§ Supplied records
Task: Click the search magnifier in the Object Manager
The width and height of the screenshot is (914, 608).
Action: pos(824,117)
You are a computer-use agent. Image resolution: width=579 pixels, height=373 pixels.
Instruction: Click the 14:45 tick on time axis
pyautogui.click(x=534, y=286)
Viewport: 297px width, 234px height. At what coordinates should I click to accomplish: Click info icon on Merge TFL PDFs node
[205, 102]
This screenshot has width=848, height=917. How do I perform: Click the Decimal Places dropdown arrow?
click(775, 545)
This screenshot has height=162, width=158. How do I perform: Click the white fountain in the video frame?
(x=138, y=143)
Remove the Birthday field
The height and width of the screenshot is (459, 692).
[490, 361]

...

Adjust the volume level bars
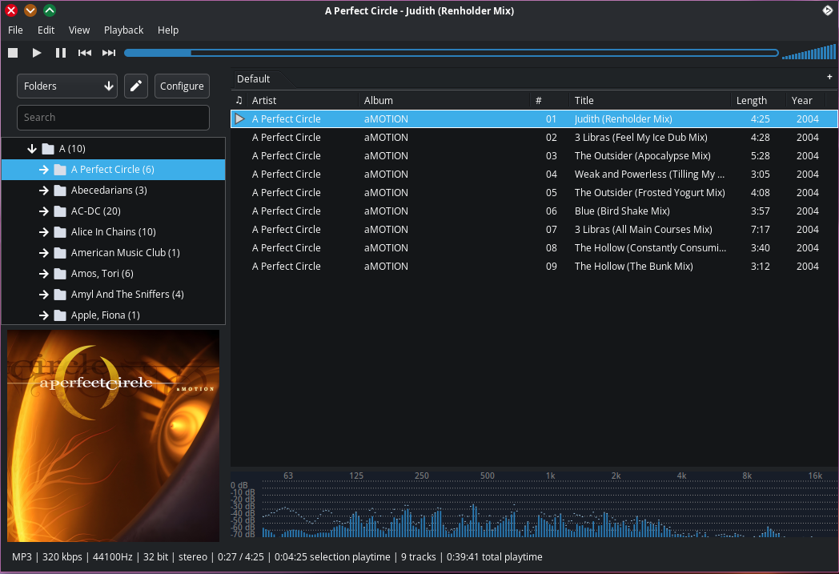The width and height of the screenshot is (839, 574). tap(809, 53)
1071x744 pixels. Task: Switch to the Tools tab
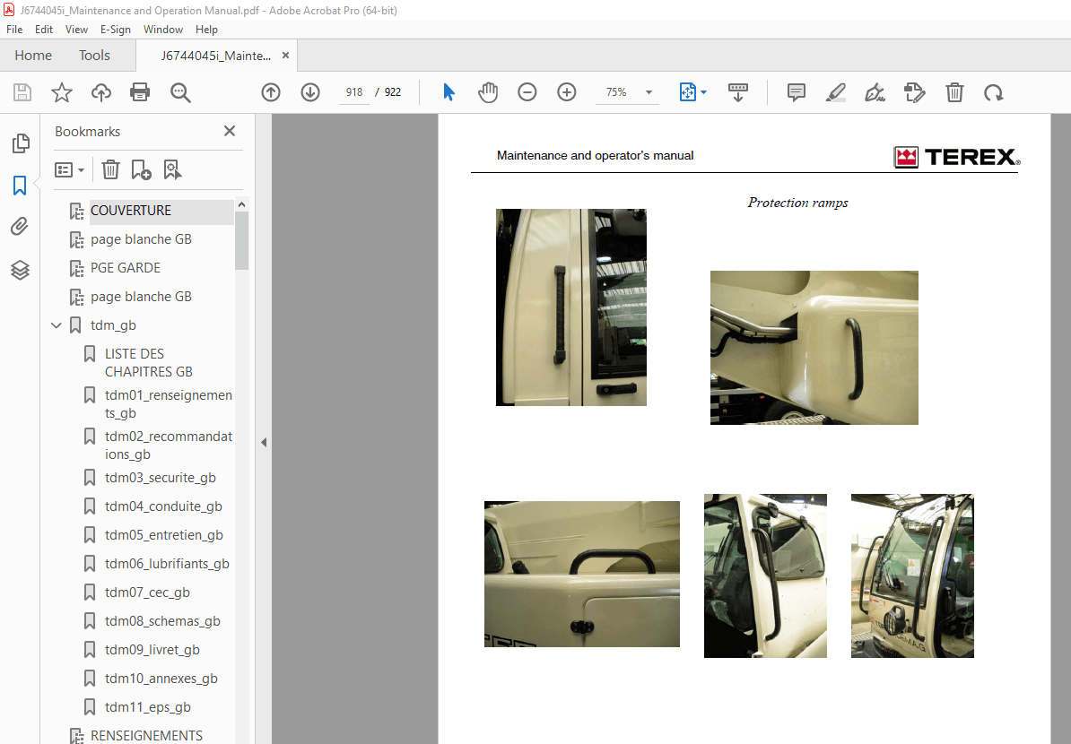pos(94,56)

--

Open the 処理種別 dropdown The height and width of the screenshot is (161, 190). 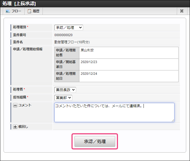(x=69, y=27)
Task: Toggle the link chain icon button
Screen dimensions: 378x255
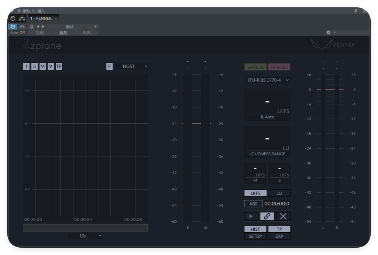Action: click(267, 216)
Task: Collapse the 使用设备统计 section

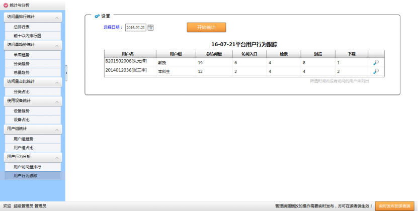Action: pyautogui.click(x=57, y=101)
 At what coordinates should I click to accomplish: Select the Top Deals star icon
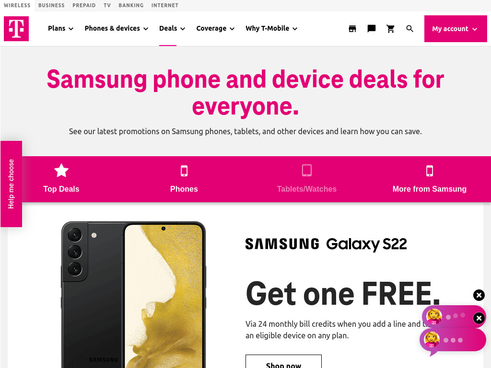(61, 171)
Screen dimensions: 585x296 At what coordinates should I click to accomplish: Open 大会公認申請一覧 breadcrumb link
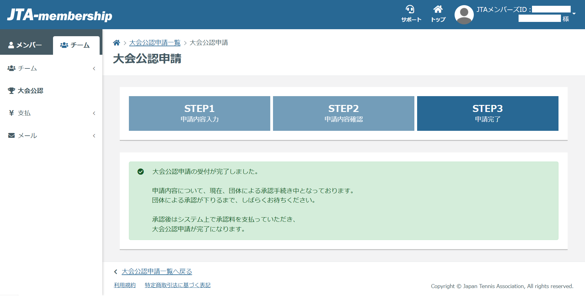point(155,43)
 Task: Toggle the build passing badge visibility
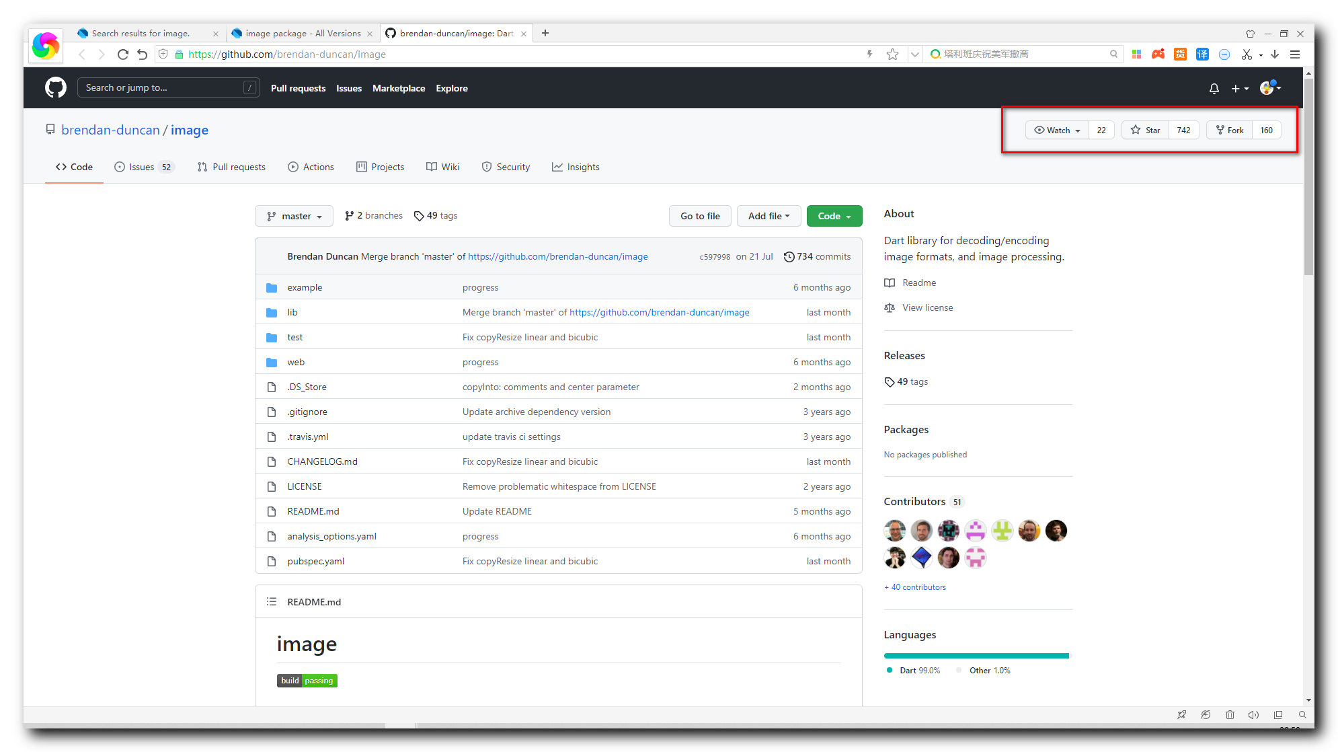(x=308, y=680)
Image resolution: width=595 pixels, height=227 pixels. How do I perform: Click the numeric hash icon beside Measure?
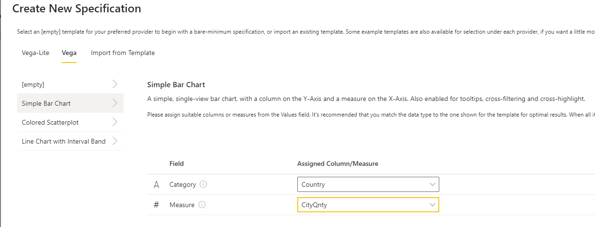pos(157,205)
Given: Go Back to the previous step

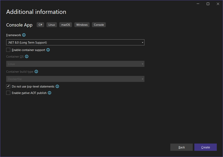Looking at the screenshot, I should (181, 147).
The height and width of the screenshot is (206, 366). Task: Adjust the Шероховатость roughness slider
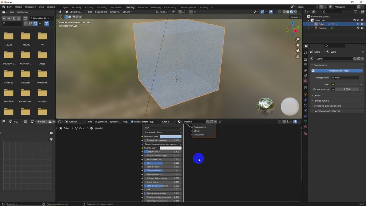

§ Task
Drop the pictures; return the lines above from the line containing "Image resolution: width=595" to the line containing "The height and width of the screenshot is (206, 366).", both included, exactly.

§ Response box
Image resolution: width=595 pixels, height=227 pixels. How do I perform: Click the numeric hash icon beside Measure?
pos(157,205)
Given: Go Back to the previous step

Looking at the screenshot, I should (181, 147).
The height and width of the screenshot is (206, 366). Task: Adjust the Шероховатость roughness slider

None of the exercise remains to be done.